Wednesday, March 17, 2010

Discouraged

I've been in a bad mood today. I'm 5 weeks out from the surgery, and I'm realizing that this is going to be a very long recovery process. When they told me I couldn't bear weight on my foot for 6 weeks, I think I let that 6-week mark concrete in my brain, which wasn't a good idea.

I cannot bear any weight on my foot for 6 weeks. That doesn't mean I'll be walking normally any time soon. I return to the doctor next Friday, the 26th, and I can start putting partial pressure on my foot. I won't be able to get rid of my crutches, which I think was my initial thought.

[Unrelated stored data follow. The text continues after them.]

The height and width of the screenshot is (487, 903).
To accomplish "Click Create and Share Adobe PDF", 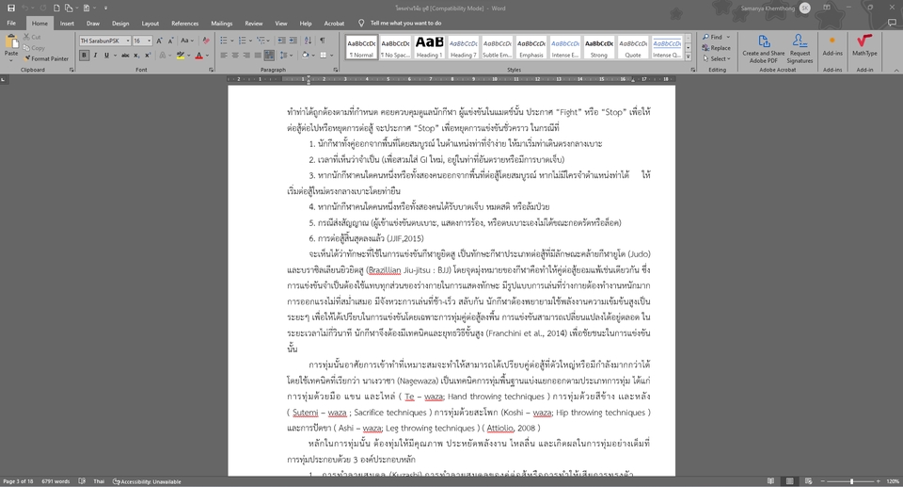I will pyautogui.click(x=763, y=45).
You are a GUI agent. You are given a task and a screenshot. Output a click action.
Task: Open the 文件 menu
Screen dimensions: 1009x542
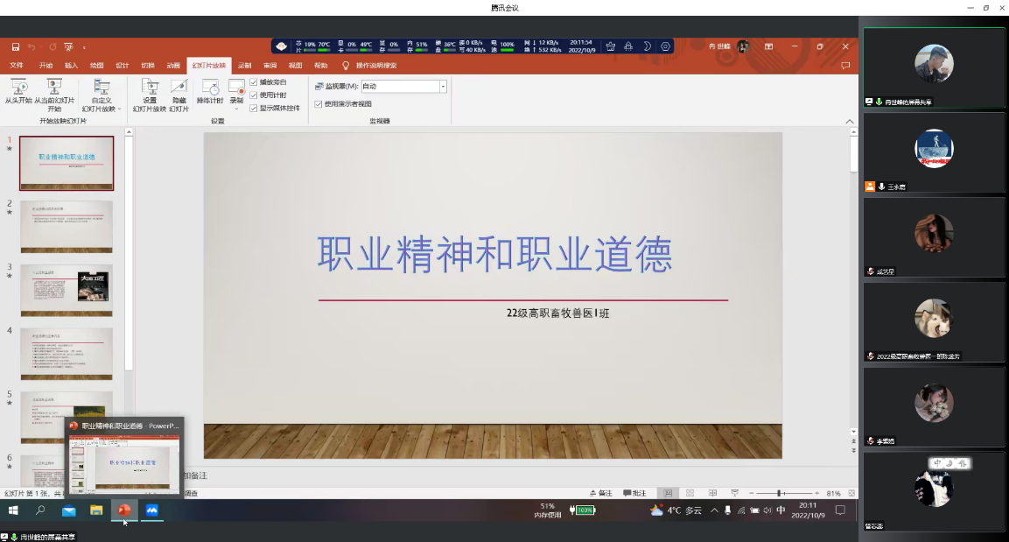[x=16, y=65]
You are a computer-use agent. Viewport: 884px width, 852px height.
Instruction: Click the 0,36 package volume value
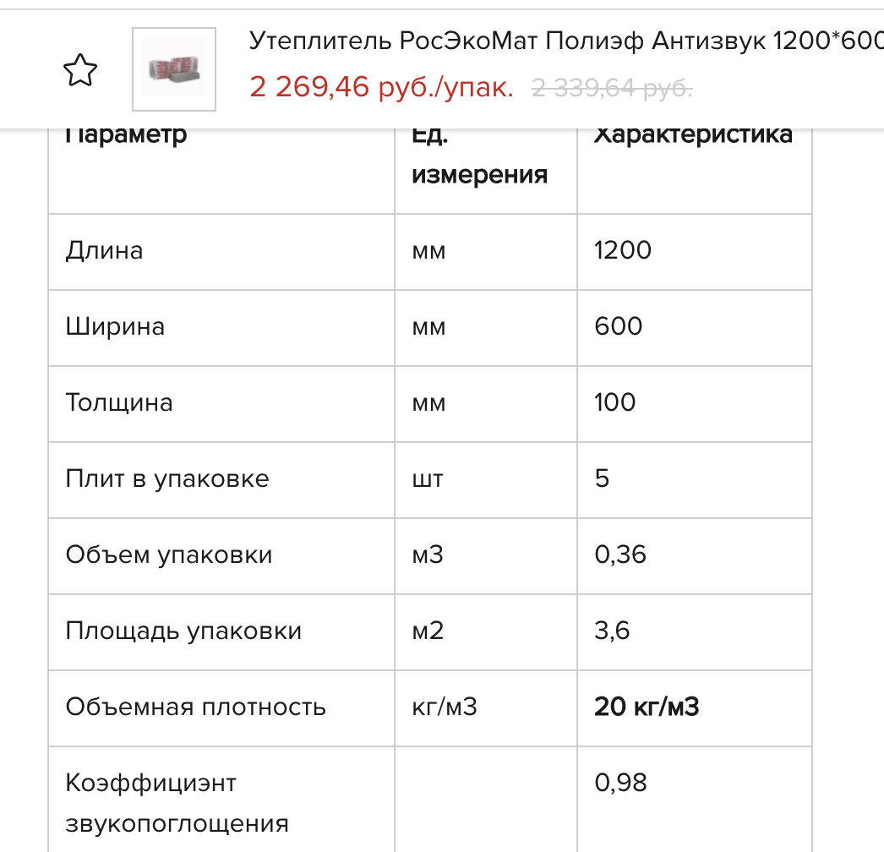click(620, 554)
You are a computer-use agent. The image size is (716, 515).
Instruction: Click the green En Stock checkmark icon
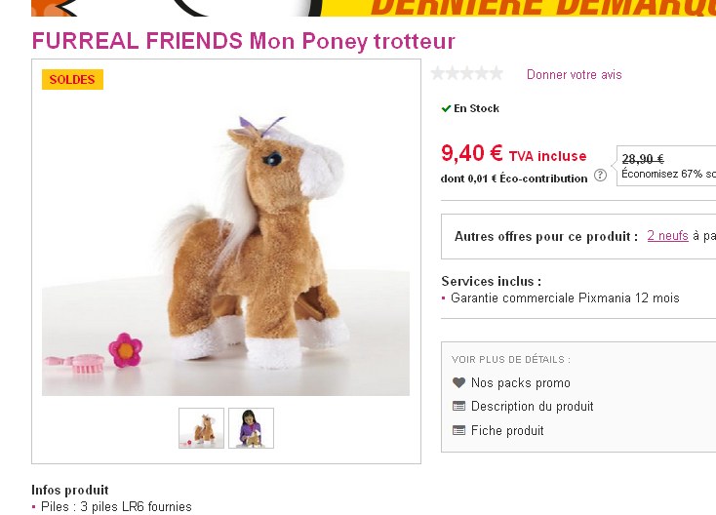(446, 108)
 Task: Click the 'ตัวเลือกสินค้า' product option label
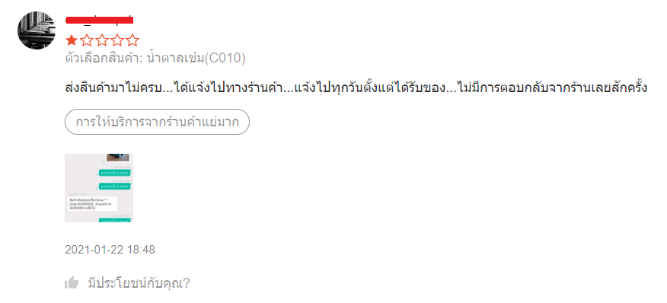point(103,59)

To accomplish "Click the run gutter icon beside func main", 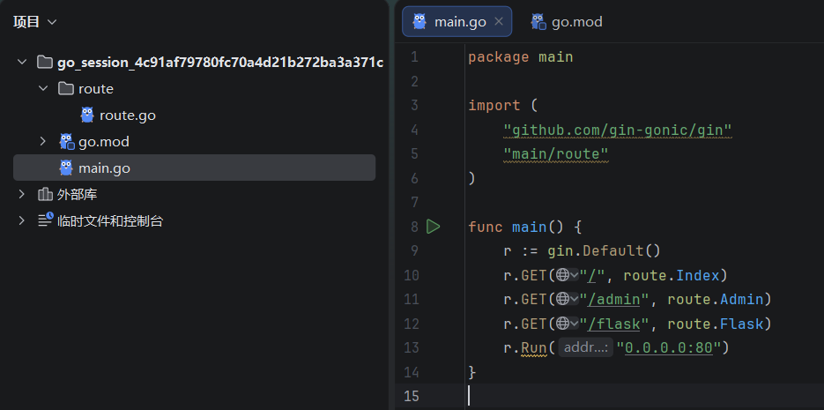I will coord(433,227).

Right now I'm trying to stretch my ankle and press my foot against things to increase my range of motion. This hurts. I don't feel like I'm making any progress, and that is so discouraging and frustrating.

I'm tired.

I'm tired of not being able to do things for myself. I'm tired of not being able to go anywhere by myself. I'm tired of asking my kids to go and get things for me or do things for me. I'm tired of having to really limit my schedule because I get tired so easily. And I'm just tired. (Did I mention that?) My body hurts, especially between my shoulder blades.

I really don't want to have a pity party, but I just want to be honest. I've been pretty upbeat about the whole thing so far (most of the time, but especially here on the blog), and today I'm just not feeling it.

I know Satan would like nothing more than for this discouragement to defeat me. Would you mind putting a Scripture in the comments section that would encourage me? I'd really appreciate it.